BEGIN Record extracts

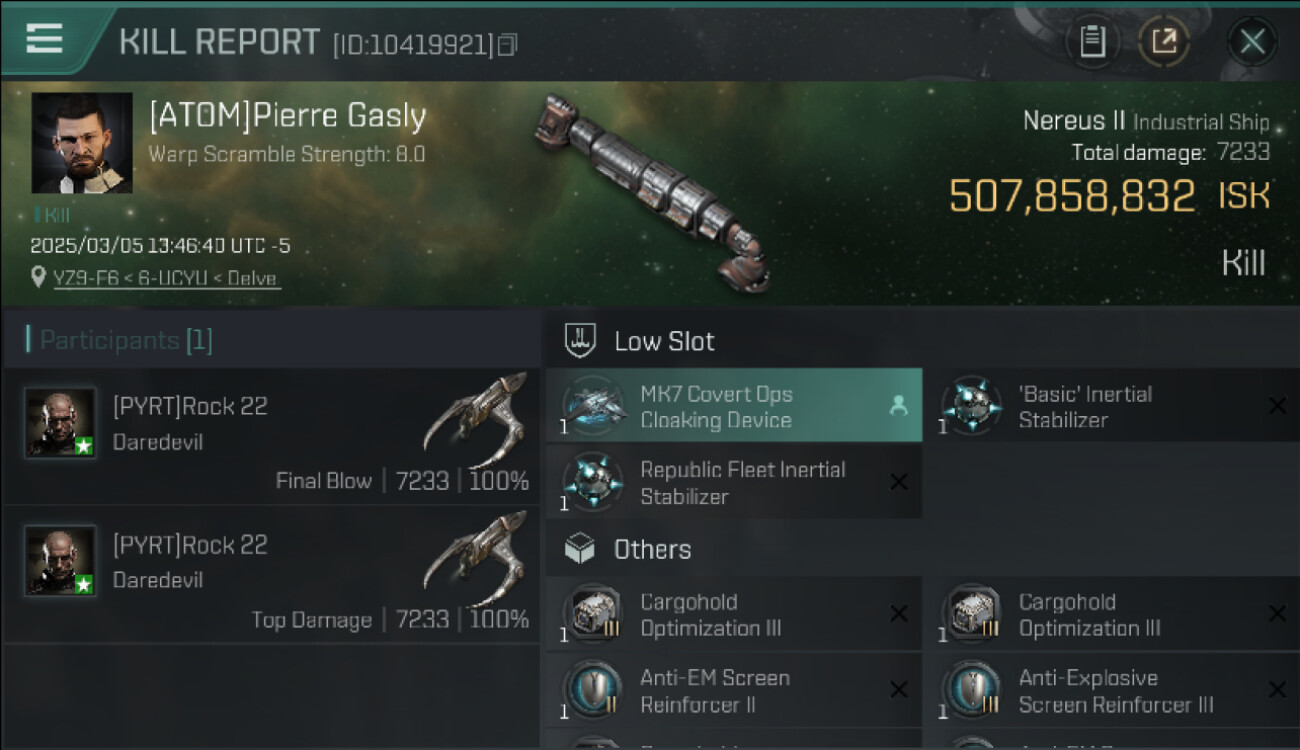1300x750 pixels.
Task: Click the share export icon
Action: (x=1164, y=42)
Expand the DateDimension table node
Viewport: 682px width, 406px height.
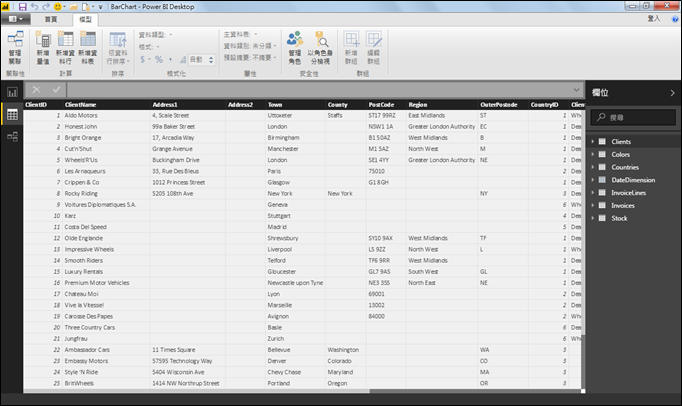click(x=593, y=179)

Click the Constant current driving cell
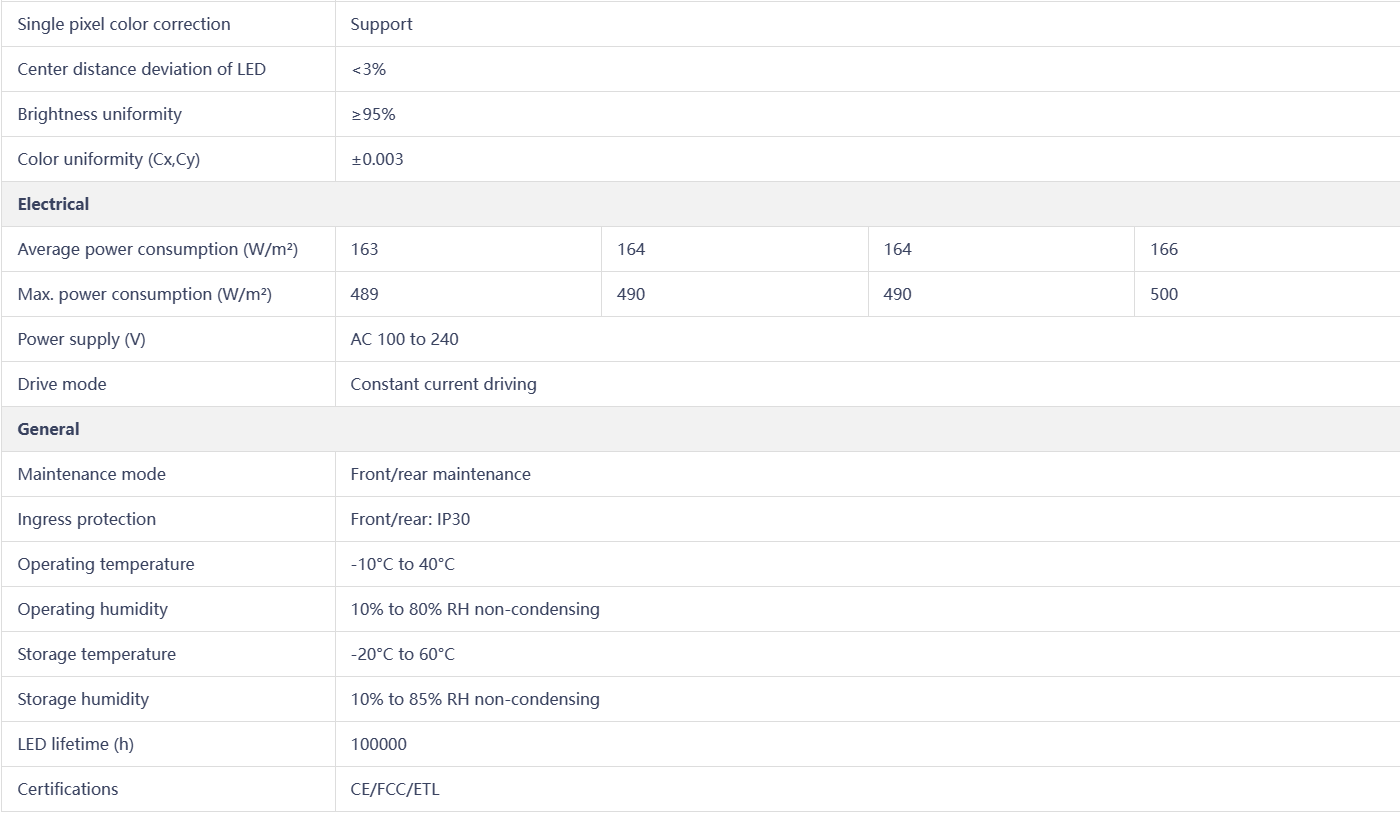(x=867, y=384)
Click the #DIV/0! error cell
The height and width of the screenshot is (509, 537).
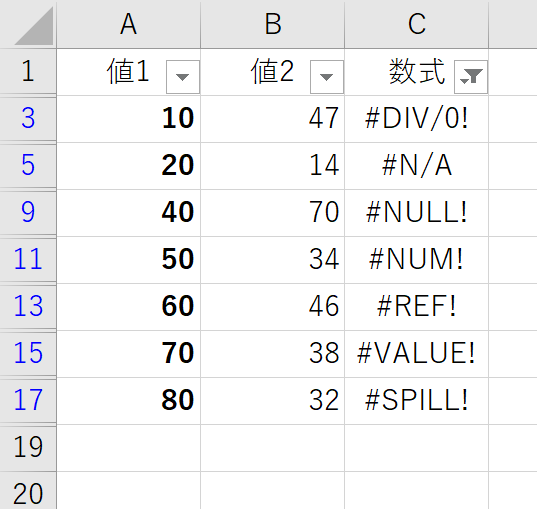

END Record extracts

● Exercise instructions:
Go back to the line that contains "Click the #DIV/0! error cell" and copy it, along with each line after it through the end of the listing above, exactly and without pictures.

● Result of this exercise:
Click the #DIV/0! error cell
The height and width of the screenshot is (509, 537).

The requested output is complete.